La classification aristotélicienne des régimes politiques

Nous devons à Aristote une des plus anciennes classifications des régimes politiques ; elle est ordonnée au nombre de ceux qui dirigent : la monarchie est le régime dans lequel  un seul gouverne pour le bien commun, l’aristocratie celui dans lequel une petite minorité gouverne pour le bien commun et dans le régime populaire c’est l’ensemble du peuple qui gouverne en vue du bien de tous. Aristote pensait que chacun de ces « bons » régimes qui sont aussi des régimes « purs » ont tendance à se corrompre et à devenir, le premier une tyrannie (le tyran gouverne non pas en fonction de l’intérêt général mais de son propre intérêt), le second une oligarchie et le troisième une démocratie (selon lui en démocratie la majorité gouverne en fonction de ses intérêts et non pas en fonction de l’intérêt général).

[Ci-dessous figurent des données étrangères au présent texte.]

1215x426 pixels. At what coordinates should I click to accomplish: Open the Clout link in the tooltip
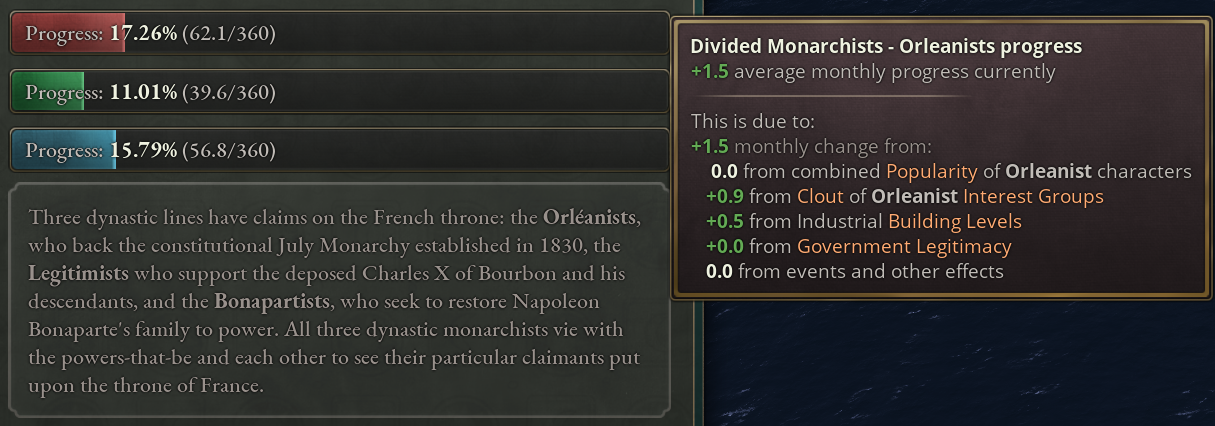click(x=820, y=196)
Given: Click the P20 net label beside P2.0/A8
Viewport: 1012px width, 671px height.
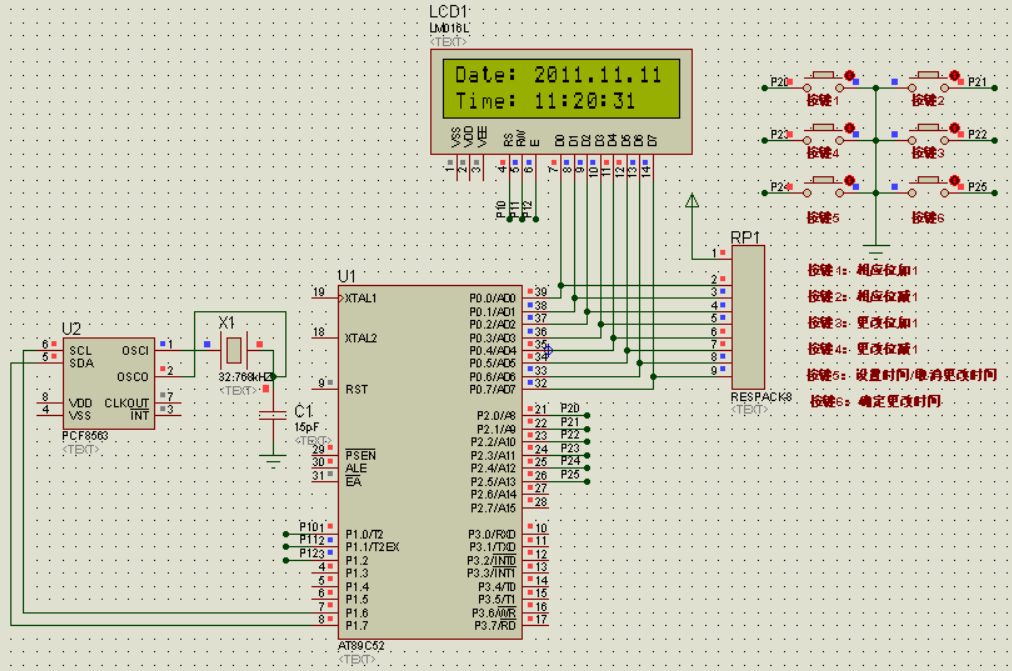Looking at the screenshot, I should (570, 408).
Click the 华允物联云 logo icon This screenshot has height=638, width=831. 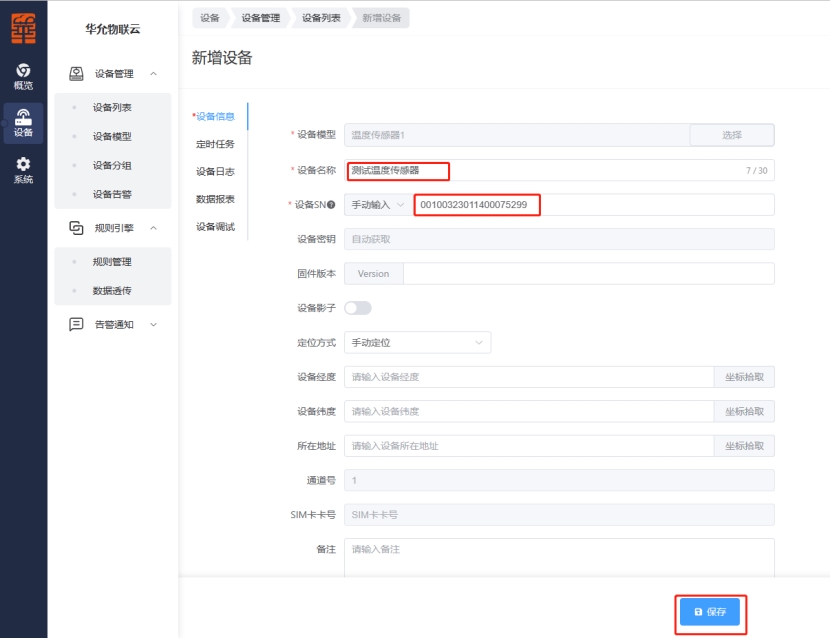coord(23,28)
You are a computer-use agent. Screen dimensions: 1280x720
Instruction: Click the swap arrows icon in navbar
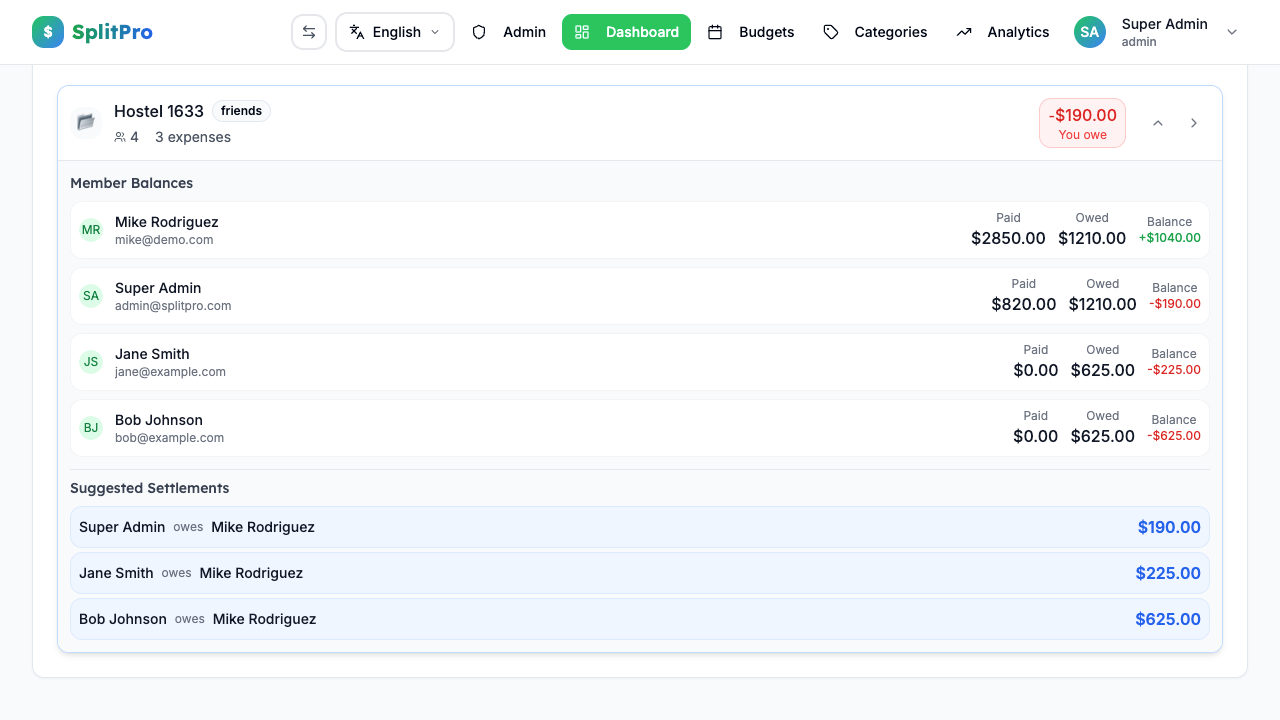point(309,31)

Julien Freund contestait la pertinence de cette classification parce qu’elle utilise un critère extérieur au politique, le nombre, et il lui reprochait de mettre dans une même catégorie des régimes semblables du point de vue du nombre de ceux qui dirigent mais très différents dans la manière d’utiliser le pouvoir. La monarchie, par exemple, peut être absolue mais elle peut aussi être constitutionnelle ou classique et prendre en compte les coutumes, les lois générales du royaume, les décisions des parlements provinciaux….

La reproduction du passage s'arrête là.